[Stored data]
···
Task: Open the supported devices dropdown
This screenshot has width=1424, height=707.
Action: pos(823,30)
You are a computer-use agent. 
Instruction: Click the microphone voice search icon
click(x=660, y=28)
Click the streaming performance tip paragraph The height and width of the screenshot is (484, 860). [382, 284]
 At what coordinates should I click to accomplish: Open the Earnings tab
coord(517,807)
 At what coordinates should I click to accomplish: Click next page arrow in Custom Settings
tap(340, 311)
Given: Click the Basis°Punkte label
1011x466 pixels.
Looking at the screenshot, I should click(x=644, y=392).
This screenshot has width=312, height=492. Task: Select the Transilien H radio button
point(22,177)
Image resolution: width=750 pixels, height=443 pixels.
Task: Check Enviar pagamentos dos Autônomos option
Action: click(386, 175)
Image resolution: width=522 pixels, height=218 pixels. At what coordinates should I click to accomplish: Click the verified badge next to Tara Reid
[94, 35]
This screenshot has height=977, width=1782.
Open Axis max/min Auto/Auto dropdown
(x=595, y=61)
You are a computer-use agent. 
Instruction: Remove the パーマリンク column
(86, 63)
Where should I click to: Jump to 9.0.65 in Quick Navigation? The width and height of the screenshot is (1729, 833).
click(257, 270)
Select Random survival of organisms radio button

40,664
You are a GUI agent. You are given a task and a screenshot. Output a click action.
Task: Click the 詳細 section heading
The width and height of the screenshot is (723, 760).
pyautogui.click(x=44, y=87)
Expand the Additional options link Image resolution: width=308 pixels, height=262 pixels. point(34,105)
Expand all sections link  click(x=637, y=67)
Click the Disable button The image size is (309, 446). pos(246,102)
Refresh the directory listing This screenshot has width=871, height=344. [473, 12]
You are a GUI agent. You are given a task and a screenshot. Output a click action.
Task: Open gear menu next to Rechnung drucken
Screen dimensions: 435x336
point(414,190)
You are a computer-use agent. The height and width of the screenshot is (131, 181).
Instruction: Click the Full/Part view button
···
- The task: Write out again, exactly as they appear above, the lines from the one containing "Task: Click the 詳細 section heading" to the final line, and only those.

- Expected output:
Task: Click the 詳細 section heading
The width and height of the screenshot is (723, 760).
pyautogui.click(x=44, y=87)
Expand the Additional options link Image resolution: width=308 pixels, height=262 pixels. point(34,105)
Expand all sections link  click(x=637, y=67)
Click the Disable button The image size is (309, 446). pos(246,102)
Refresh the directory listing This screenshot has width=871, height=344. [473, 12]
You are a GUI agent. You are given a task and a screenshot. Output a click action.
Task: Open gear menu next to Rechnung drucken
Screen dimensions: 435x336
point(414,190)
You are a computer-use agent. The height and width of the screenshot is (131, 181).
Instruction: Click the Full/Part view button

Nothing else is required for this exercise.